Wednesday, July 8, 2009

COMMENT: XINJIANG UNREST

After Tibet, it is Xinjiang’s turn to experience the full wrath of China’s fury. Of course, the unrest in Xinjiang is not going to endanger the Communist Party of China’s hold over power. In some ways, it might even temporarily strengthen its position with the Han Chinese by playing up ethnic violence against the country’s majority.

But, in a larger context, it also shows that the Party is not omnipotent. Even with all its repressive instruments of control it still failed to anticipate the extent of Uighur resentment.

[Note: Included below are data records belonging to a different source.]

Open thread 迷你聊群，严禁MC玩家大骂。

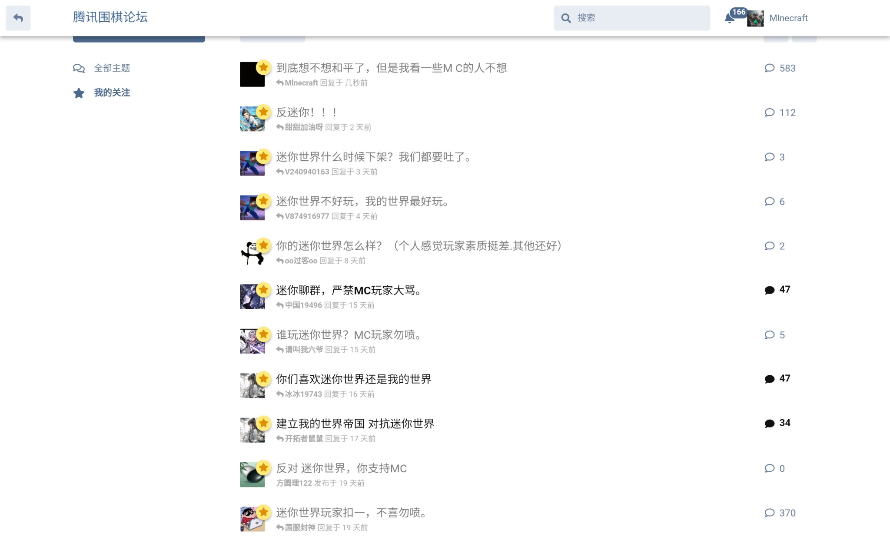[x=350, y=290]
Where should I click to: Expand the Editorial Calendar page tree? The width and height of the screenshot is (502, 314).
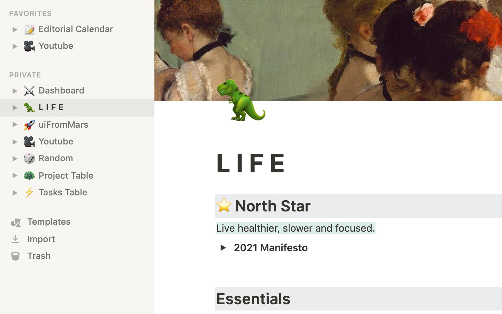[15, 30]
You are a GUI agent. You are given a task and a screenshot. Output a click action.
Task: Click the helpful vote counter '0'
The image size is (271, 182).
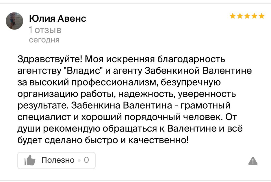tap(86, 160)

Of course, the Uighur population is going to pay a heavy price for voicing their anger over the killings of some Uighur workers in a toy factory in Guangdong province over the fake news of raping a Han girl. Already, the security forces have killed a large number of protesters and many more have been arrested.

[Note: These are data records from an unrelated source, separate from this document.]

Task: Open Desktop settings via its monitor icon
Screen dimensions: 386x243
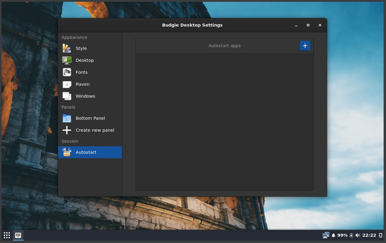Action: click(x=67, y=60)
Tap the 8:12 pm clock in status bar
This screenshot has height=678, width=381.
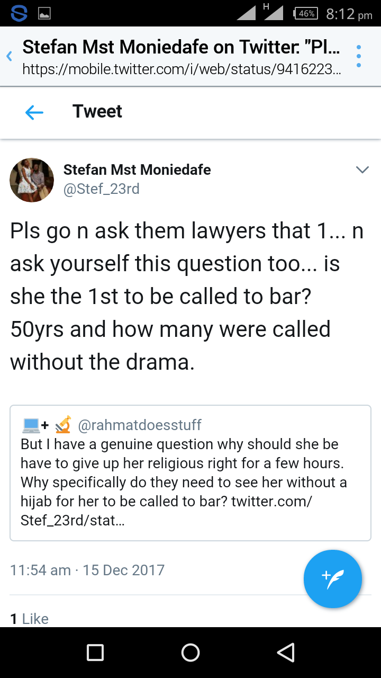[349, 14]

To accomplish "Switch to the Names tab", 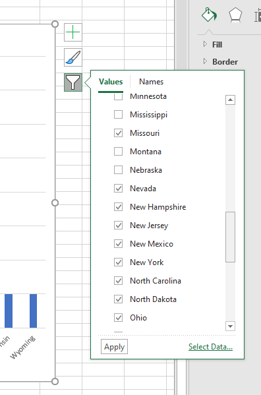I will 152,82.
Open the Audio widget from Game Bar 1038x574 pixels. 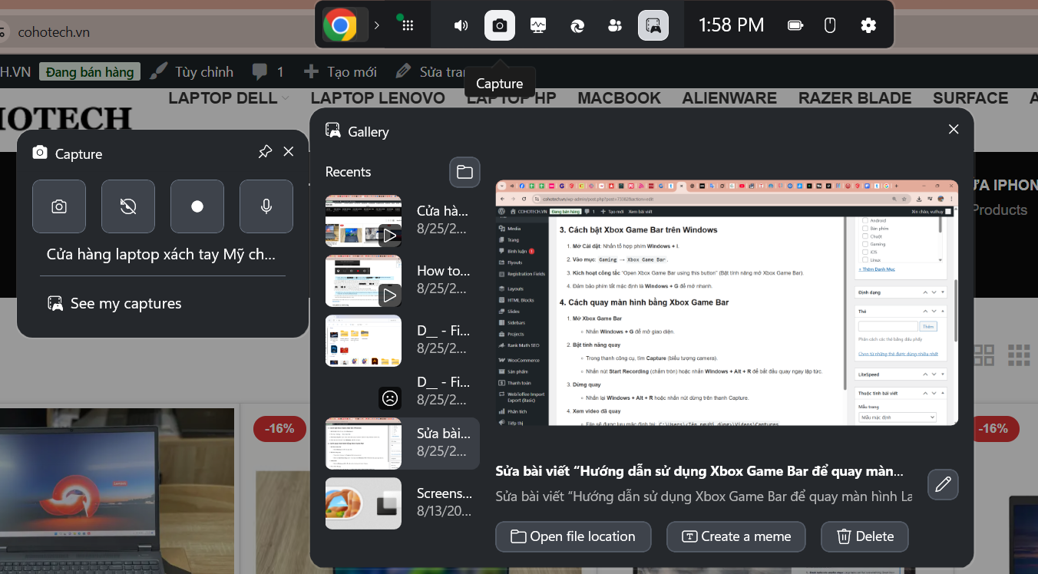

The point to make is that the increasing use of state violence to control and repress its own people tends to further de-legitimize the Party’s rule. True, in cases like Xinjiang and Tibet, the Party tends to exploit Han chauvinism against its restless minorities.

But the sudden eruption of such popular violence, even with the Party’s monopoly power, does seem to expose it as a paper tiger of sorts. And with social unrest growing in different parts of the country due to all sorts of factors (growing unemployment, urban-rural gap, entrenched corruption and so on), Xinjiang and Tibet could become the mirror image of the Party’s waning control.

To put it succinctly, China is too big and too uneven for the Party’s perpetual control.